Christmas lists. Something I'm sure we've all done at some point or another in our lives. Here I am, 27 years old, and still, I love making Christmas Lists. Some of which I began writing down back in January, others have since come true. So, without further ado, here is my 2016 Christmas List.
17. I wish to celebrate Christmas with those who love me for who I am as I love them for who they are.
16. I wish my husband and I have a better handle on our finances.
15. I so wish that together, Greg and I can afford to move into a house as early as May 2017. Fingers crossed.
14. I wish to devote more time to bettering myself, including going to more ilovekickboxing classes as well as cross-stitch and write more poetry.
13. I wish for my dad and I to make time to sit down and watch the first season of Superman (1952).
12. I wish to go back to playing video games on a somewhat regular basis with my husband. We deserve that important couples time together.
11. I do so wish that I do not lose any more close friends. 2016 has been the year I've had to learn that while we all make mistakes, it how we go about asking for forgiveness and being human enough to know when to forgive and forget and to simply just burn it.
10. I wish to have a better relationship with my cousin, Aasta. I would also wish for a relationship with the rest of her family, however, it does take all of us to mend what has been slowly cracking for over 40 years. I do only know my mother's side of things as I'm sure she does as well. If there's one thing this feud of sorts has taught me, it's that when the adults fight, it will always be the kids who suffer.

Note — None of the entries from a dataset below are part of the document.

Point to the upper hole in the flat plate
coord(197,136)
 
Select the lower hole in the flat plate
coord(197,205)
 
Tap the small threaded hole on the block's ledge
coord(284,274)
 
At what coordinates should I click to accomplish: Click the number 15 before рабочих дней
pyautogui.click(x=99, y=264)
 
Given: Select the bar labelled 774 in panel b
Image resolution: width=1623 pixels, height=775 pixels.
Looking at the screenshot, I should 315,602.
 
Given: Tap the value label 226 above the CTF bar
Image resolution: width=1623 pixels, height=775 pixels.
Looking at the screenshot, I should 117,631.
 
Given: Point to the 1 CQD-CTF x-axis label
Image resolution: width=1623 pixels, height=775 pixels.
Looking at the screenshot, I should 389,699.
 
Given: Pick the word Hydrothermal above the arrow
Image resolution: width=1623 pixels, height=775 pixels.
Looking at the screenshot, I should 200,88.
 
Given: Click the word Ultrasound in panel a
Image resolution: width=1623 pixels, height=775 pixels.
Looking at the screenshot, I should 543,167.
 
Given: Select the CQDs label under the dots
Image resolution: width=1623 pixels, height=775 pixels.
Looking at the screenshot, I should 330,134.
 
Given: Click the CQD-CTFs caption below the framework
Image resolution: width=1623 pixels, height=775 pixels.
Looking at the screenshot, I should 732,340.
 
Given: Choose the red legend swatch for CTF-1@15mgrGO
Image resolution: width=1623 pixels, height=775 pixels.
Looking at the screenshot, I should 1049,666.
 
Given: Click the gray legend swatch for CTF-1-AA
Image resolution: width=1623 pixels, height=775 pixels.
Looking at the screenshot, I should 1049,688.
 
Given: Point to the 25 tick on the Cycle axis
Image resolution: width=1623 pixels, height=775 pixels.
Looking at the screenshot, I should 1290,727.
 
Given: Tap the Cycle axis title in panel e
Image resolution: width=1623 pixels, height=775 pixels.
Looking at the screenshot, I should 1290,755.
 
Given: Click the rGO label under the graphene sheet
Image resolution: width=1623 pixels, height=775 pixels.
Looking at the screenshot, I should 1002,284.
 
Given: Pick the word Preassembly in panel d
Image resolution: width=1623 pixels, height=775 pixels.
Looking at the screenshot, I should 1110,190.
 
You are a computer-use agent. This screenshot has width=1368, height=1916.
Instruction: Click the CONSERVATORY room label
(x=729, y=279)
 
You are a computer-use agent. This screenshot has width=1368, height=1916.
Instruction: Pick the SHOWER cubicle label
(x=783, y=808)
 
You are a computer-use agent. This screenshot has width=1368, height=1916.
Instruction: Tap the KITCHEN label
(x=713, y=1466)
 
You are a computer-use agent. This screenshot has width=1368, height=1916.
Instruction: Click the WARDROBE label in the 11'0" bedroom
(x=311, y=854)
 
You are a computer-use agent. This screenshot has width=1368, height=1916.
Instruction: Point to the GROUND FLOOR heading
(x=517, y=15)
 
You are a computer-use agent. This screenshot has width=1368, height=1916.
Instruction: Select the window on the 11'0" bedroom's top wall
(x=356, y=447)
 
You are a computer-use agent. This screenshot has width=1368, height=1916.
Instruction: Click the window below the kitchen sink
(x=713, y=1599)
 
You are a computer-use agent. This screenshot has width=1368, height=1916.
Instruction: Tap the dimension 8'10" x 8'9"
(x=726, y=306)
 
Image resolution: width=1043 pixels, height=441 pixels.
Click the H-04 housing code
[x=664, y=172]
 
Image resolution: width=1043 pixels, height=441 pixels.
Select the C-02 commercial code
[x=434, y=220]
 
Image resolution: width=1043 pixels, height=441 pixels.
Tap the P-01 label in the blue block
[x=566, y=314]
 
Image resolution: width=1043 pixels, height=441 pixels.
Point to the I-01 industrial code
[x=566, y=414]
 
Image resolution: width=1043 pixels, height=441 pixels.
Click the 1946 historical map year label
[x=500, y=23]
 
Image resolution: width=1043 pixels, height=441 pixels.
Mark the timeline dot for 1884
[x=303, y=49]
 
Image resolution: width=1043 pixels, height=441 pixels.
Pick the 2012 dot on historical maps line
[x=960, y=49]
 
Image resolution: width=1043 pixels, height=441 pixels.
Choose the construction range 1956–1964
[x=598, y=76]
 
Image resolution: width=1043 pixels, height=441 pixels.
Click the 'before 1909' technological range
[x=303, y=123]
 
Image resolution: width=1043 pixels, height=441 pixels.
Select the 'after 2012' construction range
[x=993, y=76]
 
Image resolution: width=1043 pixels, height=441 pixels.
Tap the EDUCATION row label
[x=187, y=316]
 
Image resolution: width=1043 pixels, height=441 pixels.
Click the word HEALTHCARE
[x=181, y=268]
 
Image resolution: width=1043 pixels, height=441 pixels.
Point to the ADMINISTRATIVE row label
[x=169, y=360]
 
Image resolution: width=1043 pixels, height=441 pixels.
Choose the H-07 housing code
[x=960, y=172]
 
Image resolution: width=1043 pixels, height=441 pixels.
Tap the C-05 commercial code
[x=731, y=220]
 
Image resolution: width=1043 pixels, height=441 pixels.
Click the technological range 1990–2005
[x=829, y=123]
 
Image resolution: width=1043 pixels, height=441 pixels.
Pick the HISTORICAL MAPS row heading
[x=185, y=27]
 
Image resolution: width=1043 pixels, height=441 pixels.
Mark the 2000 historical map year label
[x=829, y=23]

9. I wish to have a better relationship with my sister-in-law and her husband. I hope we can soon get to a place where we can be ourselves around each other. He has become part of this family whether he likes it or not. I have learned a lot over our unique situation since we lost my brother to cancer. I learned that Jerome can still teach me a thing or two even in spirit. I learned that it is true what they say, "no can replace them." Because, no one actually tries. Josh has never tried to fill Jerm's shoes. He walks in his own shoes helping Sarah raise their family together. I believe it all comes down to one of my favorite sayings, "Love is infinite. We can always make more when need be."
8. I wish to find a job that I can see myself still being at in three years time.
7. I wish for no more accidents with my car. We just paid quite a bit to fix it up.
6. I wish my Gramma Millie did not have onset dementia. It was terribly hard to see her like that. At the same time, I wish I would have asked her more questions when I was younger. It would be nice to know what she was like before I was born. I'm sure my dad has told me countless stories, but for now, the only one I remember is him helping her with her cookies, "One for the pan, one for me." Things sure haven't been the same since Grampa Leighton passed. I miss him.
5. I wish, sometimes, I wasn't as empathetic as I am. It hurts to know and feel what others outward emotions tell me. It hurts even more to know that pain on a more personal level.
4. I wish for my family to have regularly schedules Game Nights, or even Family Dinner nights. That way we can talk more and not miss out on what's important. I mean, I talk with my mom more than my dad or sister, but we should all talk, together, more often than not.
3. I wish for Greg and I to get married. Not sure if this year is the best year, and it would be nice to have it over the fall season instead of say, summer or even spring time. Why? I love the Fall. I love it when it's brisk but warmly.
2. I wish to never work a retail clerk job again. No employee should get the stink eye just for wanting to work a different shift.
1. I wish that this year brings more love and kindness than heartache and tears.